Data supplied:
========

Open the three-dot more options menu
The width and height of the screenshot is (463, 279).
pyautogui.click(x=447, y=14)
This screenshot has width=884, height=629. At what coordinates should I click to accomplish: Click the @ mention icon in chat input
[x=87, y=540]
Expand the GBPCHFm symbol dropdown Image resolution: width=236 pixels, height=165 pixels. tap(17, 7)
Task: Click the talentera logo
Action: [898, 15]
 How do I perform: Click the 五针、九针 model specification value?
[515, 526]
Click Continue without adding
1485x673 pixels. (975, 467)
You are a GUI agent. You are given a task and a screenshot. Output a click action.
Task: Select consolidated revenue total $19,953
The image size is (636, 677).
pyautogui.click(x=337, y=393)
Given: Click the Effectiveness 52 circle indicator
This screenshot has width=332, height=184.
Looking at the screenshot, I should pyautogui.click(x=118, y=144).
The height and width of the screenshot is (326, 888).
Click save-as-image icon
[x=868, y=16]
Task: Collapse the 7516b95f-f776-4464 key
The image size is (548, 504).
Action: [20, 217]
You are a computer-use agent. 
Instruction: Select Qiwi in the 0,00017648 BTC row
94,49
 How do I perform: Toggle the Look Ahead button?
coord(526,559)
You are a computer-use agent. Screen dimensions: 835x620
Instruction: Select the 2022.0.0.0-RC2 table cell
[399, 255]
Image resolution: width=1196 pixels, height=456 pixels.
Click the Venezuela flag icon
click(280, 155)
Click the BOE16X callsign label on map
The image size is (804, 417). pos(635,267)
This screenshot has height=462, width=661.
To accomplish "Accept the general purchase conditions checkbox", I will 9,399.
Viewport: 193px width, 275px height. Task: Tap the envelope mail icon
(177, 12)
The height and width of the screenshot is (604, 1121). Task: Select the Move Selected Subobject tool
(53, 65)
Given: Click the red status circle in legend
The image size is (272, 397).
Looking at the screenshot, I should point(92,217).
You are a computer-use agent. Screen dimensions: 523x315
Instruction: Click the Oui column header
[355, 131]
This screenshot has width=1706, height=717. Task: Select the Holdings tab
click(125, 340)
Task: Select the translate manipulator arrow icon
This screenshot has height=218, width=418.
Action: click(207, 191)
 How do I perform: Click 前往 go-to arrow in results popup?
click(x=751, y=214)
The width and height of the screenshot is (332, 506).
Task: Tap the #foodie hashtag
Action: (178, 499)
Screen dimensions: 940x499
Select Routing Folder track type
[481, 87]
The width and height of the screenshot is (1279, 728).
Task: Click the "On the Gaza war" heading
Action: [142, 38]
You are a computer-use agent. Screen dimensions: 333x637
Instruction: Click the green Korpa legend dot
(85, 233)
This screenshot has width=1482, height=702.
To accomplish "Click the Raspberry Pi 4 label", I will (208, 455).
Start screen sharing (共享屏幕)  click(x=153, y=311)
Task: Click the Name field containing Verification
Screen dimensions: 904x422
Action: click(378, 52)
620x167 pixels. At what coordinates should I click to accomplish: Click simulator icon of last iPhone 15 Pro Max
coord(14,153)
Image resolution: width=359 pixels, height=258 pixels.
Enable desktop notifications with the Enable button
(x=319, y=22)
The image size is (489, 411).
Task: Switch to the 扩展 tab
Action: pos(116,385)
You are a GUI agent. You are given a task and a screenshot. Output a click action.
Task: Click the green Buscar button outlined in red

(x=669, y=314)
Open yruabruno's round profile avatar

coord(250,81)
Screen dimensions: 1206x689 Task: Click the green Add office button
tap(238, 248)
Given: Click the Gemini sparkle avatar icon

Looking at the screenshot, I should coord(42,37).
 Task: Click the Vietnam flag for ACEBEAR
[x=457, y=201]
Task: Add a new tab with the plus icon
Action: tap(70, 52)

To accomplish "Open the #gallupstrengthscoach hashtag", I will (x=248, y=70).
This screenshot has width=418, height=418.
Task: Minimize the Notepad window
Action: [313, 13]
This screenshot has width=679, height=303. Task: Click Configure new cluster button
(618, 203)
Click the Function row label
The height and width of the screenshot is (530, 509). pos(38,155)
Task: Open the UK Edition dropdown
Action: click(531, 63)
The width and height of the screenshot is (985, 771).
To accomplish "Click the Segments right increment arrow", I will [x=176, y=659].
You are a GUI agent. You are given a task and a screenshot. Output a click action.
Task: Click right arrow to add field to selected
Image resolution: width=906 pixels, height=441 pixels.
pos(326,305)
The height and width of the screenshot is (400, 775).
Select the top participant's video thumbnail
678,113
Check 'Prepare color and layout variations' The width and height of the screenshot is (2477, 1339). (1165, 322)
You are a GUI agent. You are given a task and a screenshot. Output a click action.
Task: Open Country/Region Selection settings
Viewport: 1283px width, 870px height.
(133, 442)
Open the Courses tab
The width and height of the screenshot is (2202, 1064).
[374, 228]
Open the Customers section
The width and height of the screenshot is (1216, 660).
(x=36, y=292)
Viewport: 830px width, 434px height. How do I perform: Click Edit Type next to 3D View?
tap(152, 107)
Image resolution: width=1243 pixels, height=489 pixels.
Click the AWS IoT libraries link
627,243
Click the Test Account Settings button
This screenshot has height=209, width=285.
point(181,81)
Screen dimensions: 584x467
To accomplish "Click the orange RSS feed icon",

========

Task objective: Reproduce every one of the entries above verbatim, line for line.

Task answer:
Open the three-dot more options menu
The width and height of the screenshot is (463, 279).
pyautogui.click(x=447, y=14)
This screenshot has width=884, height=629. At what coordinates should I click to accomplish: Click the @ mention icon in chat input
[x=87, y=540]
Expand the GBPCHFm symbol dropdown Image resolution: width=236 pixels, height=165 pixels. tap(17, 7)
Task: Click the talentera logo
Action: [898, 15]
 How do I perform: Click the 五针、九针 model specification value?
[515, 526]
Click Continue without adding
1485x673 pixels. (975, 467)
You are a GUI agent. You are given a task and a screenshot. Output a click action.
Task: Select consolidated revenue total $19,953
The image size is (636, 677).
pyautogui.click(x=337, y=393)
Given: Click the Effectiveness 52 circle indicator
This screenshot has width=332, height=184.
Looking at the screenshot, I should pyautogui.click(x=118, y=144).
The height and width of the screenshot is (326, 888).
Click save-as-image icon
[x=868, y=16]
Task: Collapse the 7516b95f-f776-4464 key
The image size is (548, 504).
Action: [20, 217]
You are a computer-use agent. 
Instruction: Select Qiwi in the 0,00017648 BTC row
94,49
 How do I perform: Toggle the Look Ahead button?
coord(526,559)
You are a computer-use agent. Screen dimensions: 835x620
Instruction: Select the 2022.0.0.0-RC2 table cell
[399, 255]
Image resolution: width=1196 pixels, height=456 pixels.
Click the Venezuela flag icon
click(280, 155)
Click the BOE16X callsign label on map
The image size is (804, 417). pos(635,267)
This screenshot has height=462, width=661.
To accomplish "Accept the general purchase conditions checkbox", I will 9,399.
Viewport: 193px width, 275px height. Task: Tap the envelope mail icon
(177, 12)
The height and width of the screenshot is (604, 1121). Task: Select the Move Selected Subobject tool
(53, 65)
Given: Click the red status circle in legend
The image size is (272, 397).
Looking at the screenshot, I should point(92,217).
You are a computer-use agent. Screen dimensions: 523x315
Instruction: Click the Oui column header
[355, 131]
This screenshot has width=1706, height=717. Task: Select the Holdings tab
click(125, 340)
Task: Select the translate manipulator arrow icon
This screenshot has height=218, width=418.
Action: click(207, 191)
 How do I perform: Click 前往 go-to arrow in results popup?
click(x=751, y=214)
The width and height of the screenshot is (332, 506).
Task: Tap the #foodie hashtag
Action: (178, 499)
Screen dimensions: 940x499
Select Routing Folder track type
[481, 87]
The width and height of the screenshot is (1279, 728).
Task: Click the "On the Gaza war" heading
Action: [142, 38]
You are a computer-use agent. Screen dimensions: 333x637
Instruction: Click the green Korpa legend dot
(85, 233)
This screenshot has width=1482, height=702.
To accomplish "Click the Raspberry Pi 4 label", I will (208, 455).
Start screen sharing (共享屏幕)  click(x=153, y=311)
Task: Click the Name field containing Verification
Screen dimensions: 904x422
Action: click(378, 52)
620x167 pixels. At what coordinates should I click to accomplish: Click simulator icon of last iPhone 15 Pro Max
coord(14,153)
Image resolution: width=359 pixels, height=258 pixels.
Enable desktop notifications with the Enable button
(x=319, y=22)
The image size is (489, 411).
Task: Switch to the 扩展 tab
Action: pos(116,385)
You are a GUI agent. You are given a task and a screenshot. Output a click action.
Task: Click the green Buscar button outlined in red

(x=669, y=314)
Open yruabruno's round profile avatar

coord(250,81)
Screen dimensions: 1206x689 Task: Click the green Add office button
tap(238, 248)
Given: Click the Gemini sparkle avatar icon

Looking at the screenshot, I should coord(42,37).
 Task: Click the Vietnam flag for ACEBEAR
[x=457, y=201]
Task: Add a new tab with the plus icon
Action: tap(70, 52)

To accomplish "Open the #gallupstrengthscoach hashtag", I will (x=248, y=70).
This screenshot has width=418, height=418.
Task: Minimize the Notepad window
Action: [313, 13]
This screenshot has width=679, height=303. Task: Click Configure new cluster button
(618, 203)
Click the Function row label
The height and width of the screenshot is (530, 509). pos(38,155)
Task: Open the UK Edition dropdown
Action: click(531, 63)
The width and height of the screenshot is (985, 771).
To accomplish "Click the Segments right increment arrow", I will [x=176, y=659].
You are a GUI agent. You are given a task and a screenshot. Output a click action.
Task: Click right arrow to add field to selected
Image resolution: width=906 pixels, height=441 pixels.
pos(326,305)
The height and width of the screenshot is (400, 775).
Select the top participant's video thumbnail
678,113
Check 'Prepare color and layout variations' The width and height of the screenshot is (2477, 1339). (1165, 322)
You are a GUI agent. You are given a task and a screenshot. Output a click action.
Task: Open Country/Region Selection settings
Viewport: 1283px width, 870px height.
(133, 442)
Open the Courses tab
The width and height of the screenshot is (2202, 1064).
[374, 228]
Open the Customers section
The width and height of the screenshot is (1216, 660).
(x=36, y=292)
Viewport: 830px width, 434px height. How do I perform: Click Edit Type next to 3D View?
tap(152, 107)
Image resolution: width=1243 pixels, height=489 pixels.
Click the AWS IoT libraries link
627,243
Click the Test Account Settings button
This screenshot has height=209, width=285.
point(181,81)
Screen dimensions: 584x467
To accomplish "Click the orange RSS feed icon",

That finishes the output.